*** Task inputs ***

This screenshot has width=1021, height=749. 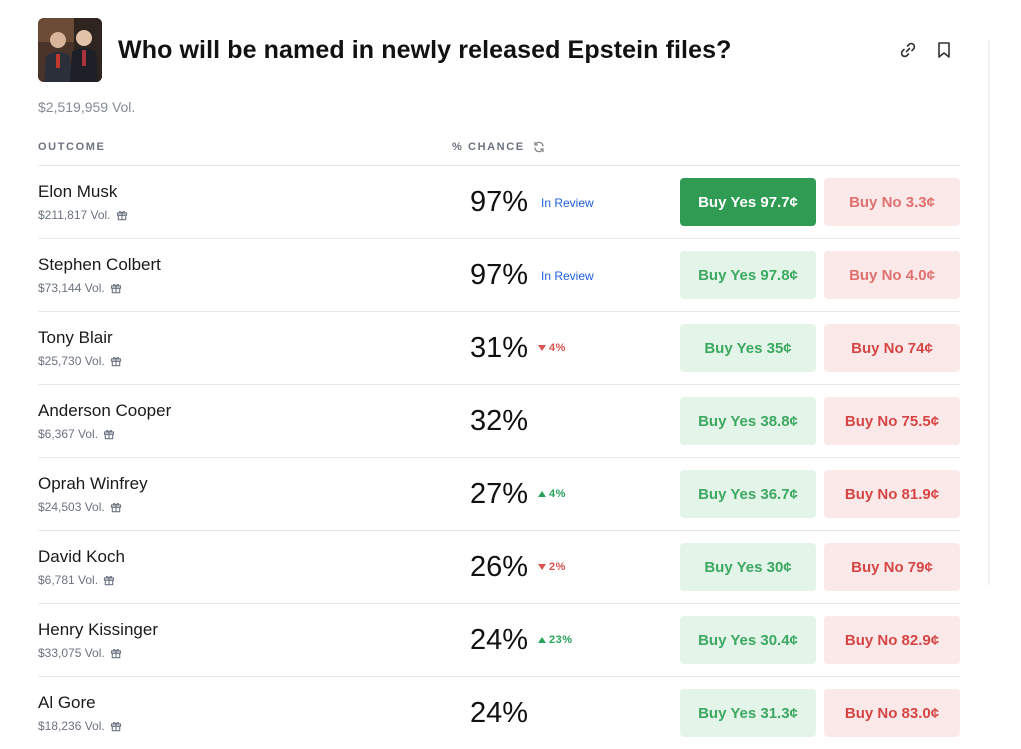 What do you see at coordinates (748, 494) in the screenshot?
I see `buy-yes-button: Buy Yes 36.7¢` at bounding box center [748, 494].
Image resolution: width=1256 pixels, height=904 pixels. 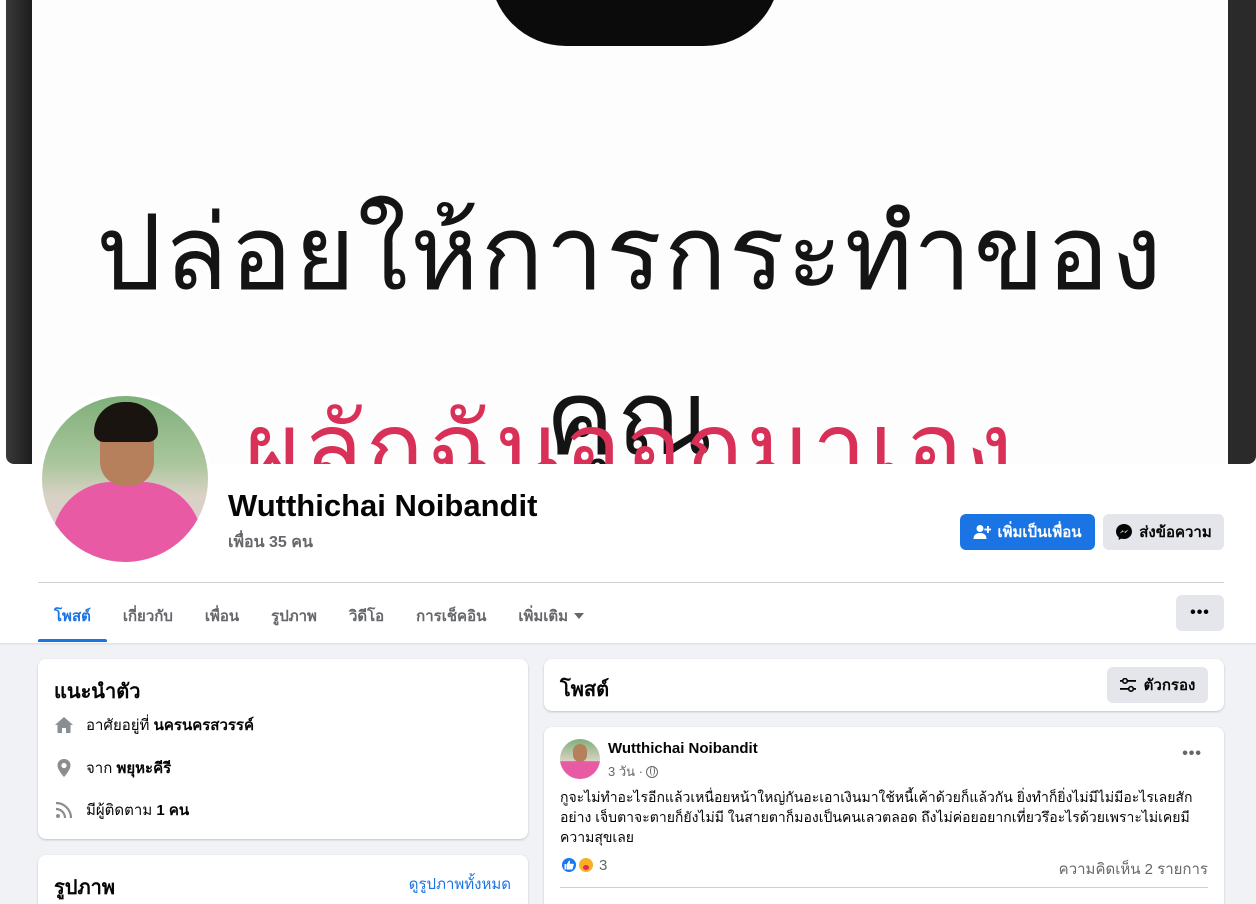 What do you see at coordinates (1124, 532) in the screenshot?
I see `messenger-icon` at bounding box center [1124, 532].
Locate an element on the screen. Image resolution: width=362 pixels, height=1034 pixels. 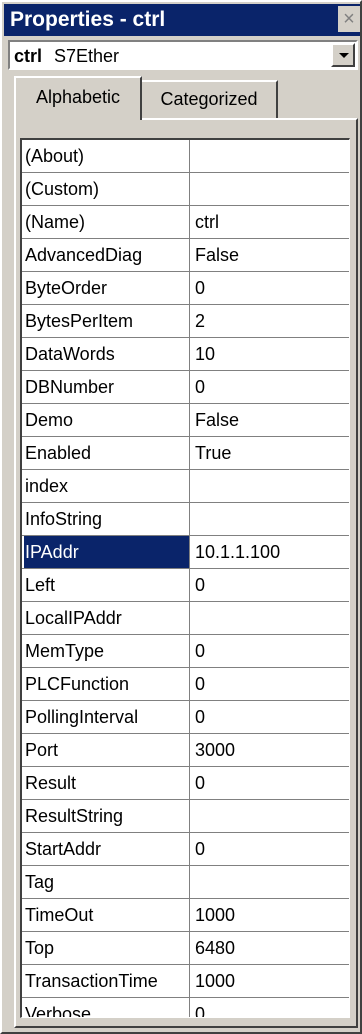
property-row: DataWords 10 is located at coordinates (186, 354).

***
*** Task inputs ***

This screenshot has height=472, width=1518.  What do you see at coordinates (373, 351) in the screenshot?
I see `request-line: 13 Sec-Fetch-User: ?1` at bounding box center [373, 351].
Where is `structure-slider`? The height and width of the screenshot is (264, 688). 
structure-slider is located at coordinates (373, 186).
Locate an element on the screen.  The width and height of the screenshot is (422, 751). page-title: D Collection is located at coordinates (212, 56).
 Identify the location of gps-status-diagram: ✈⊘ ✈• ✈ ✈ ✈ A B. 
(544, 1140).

***

Render everything from the line containing "coordinates (212, 56)." down to the line containing "(544, 1140)." as a JSON list of strings, one per line, omitting blank lines.

**Written solution**:
[
  "Locate an element on the screen.  The width and height of the screenshot is (422, 751). page-title: D Collection is located at coordinates (212, 56).",
  " Identify the location of gps-status-diagram: ✈⊘ ✈• ✈ ✈ ✈ A B. ",
  "(544, 1140)."
]